Les auditeurs notent également l'insuffisance des financements publics pour améliorer la gestion des déchets municipaux et l'incapacité des parties prenantes à utiliser pleinement les instruments économiques : systèmes de consigne, hausse de la taxe sur les décharges, tarification basée sur le volume ou le poids des déchets produits (principe ‘pay-as-you throw’).

Le principe ‘pay-as-you throw’ est inscrit dans la législation des quatre pays étudiés.

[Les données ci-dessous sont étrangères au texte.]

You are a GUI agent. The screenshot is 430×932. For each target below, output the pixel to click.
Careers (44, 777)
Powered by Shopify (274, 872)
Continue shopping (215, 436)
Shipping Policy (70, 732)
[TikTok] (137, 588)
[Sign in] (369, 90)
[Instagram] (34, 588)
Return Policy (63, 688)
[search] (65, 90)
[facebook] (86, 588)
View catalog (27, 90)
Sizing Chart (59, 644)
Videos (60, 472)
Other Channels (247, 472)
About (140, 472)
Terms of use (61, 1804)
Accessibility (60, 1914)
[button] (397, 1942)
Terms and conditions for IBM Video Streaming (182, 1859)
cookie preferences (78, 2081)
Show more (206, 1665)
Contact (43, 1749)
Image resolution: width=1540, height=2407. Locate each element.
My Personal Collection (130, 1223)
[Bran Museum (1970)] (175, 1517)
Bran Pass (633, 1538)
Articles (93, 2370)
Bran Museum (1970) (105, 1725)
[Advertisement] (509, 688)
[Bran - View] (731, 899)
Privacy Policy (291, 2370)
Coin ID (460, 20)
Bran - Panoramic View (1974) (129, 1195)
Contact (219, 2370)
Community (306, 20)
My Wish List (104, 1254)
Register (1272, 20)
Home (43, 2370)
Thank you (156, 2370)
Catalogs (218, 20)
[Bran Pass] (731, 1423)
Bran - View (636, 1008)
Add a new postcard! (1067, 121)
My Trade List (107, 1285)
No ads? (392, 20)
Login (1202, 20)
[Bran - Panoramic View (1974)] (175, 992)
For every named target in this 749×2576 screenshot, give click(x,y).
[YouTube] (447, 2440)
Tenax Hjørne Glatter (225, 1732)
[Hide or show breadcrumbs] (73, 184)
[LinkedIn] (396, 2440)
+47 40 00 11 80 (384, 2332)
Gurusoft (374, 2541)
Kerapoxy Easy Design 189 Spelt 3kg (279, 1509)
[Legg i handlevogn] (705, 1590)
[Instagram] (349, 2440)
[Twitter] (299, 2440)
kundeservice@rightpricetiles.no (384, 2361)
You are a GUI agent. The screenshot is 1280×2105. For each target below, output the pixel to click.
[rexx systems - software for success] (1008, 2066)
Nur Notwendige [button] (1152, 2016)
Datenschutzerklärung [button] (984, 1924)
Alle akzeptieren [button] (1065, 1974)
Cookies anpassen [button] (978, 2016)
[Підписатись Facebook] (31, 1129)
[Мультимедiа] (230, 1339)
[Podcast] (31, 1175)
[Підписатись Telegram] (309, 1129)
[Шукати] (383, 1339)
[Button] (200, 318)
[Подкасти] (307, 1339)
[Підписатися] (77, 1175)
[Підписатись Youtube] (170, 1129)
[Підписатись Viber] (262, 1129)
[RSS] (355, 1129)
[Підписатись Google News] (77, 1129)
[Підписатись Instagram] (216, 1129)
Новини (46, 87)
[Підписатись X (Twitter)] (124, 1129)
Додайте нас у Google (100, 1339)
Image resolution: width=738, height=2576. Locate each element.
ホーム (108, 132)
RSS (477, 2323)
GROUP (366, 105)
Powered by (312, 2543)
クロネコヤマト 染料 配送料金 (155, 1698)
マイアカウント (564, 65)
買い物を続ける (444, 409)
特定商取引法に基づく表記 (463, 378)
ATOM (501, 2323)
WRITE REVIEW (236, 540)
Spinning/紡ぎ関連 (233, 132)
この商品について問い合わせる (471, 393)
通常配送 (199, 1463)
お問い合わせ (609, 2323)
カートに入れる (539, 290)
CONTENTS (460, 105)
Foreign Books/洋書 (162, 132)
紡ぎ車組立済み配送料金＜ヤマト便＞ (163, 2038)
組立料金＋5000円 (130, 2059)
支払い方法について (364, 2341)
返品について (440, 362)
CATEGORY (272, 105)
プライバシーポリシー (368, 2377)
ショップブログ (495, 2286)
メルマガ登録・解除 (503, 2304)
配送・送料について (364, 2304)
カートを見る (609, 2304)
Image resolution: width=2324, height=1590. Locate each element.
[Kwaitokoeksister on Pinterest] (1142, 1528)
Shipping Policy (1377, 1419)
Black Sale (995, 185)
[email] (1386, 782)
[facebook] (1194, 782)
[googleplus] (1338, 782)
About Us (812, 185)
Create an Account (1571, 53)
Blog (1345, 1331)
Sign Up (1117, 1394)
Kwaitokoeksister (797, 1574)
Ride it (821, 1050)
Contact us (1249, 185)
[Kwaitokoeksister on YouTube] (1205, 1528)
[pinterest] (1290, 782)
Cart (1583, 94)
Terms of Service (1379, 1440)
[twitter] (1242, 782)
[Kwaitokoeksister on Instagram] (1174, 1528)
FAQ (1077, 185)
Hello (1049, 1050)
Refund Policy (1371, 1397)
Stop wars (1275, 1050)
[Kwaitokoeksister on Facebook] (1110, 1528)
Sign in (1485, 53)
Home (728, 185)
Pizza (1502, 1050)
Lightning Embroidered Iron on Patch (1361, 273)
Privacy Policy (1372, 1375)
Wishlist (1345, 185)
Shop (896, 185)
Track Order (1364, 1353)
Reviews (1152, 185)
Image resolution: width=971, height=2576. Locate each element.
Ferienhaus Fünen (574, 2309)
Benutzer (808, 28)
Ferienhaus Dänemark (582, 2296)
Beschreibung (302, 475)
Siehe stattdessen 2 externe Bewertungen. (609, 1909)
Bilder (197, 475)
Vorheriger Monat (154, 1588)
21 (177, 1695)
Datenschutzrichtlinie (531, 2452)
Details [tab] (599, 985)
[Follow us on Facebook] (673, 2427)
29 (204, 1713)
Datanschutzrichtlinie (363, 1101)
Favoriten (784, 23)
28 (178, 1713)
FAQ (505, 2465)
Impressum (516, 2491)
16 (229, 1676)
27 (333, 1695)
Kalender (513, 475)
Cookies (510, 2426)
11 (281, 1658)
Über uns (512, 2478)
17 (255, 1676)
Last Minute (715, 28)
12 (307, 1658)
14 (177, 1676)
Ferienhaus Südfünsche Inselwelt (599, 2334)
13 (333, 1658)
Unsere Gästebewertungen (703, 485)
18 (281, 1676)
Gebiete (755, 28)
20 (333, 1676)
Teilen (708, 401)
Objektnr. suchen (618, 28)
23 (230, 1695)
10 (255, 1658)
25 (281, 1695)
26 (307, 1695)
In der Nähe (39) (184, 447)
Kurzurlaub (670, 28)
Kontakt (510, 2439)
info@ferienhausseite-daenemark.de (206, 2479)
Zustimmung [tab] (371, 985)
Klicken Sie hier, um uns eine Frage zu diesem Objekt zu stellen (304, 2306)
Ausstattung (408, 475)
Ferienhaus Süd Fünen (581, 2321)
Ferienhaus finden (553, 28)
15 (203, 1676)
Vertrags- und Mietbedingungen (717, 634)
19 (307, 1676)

Mais, jusqu'en 2024, il n'était pas appliqué pour les ménages. La Pologne prévoit même une exemption illimitée pour cette catégorie de population et le Portugal exempte les ménages de cette tarification jusqu'en 2030.

« Les incitations fiscales, ainsi que l'obligation pour les citoyens de payer en fonction du volume ou du poids des déchets qu'ils produisent, peuvent les encourager à trier et à réduire leurs déchets », a considéré Stef Blok, membre de la Cour chargé du rapport, dans un communiqué.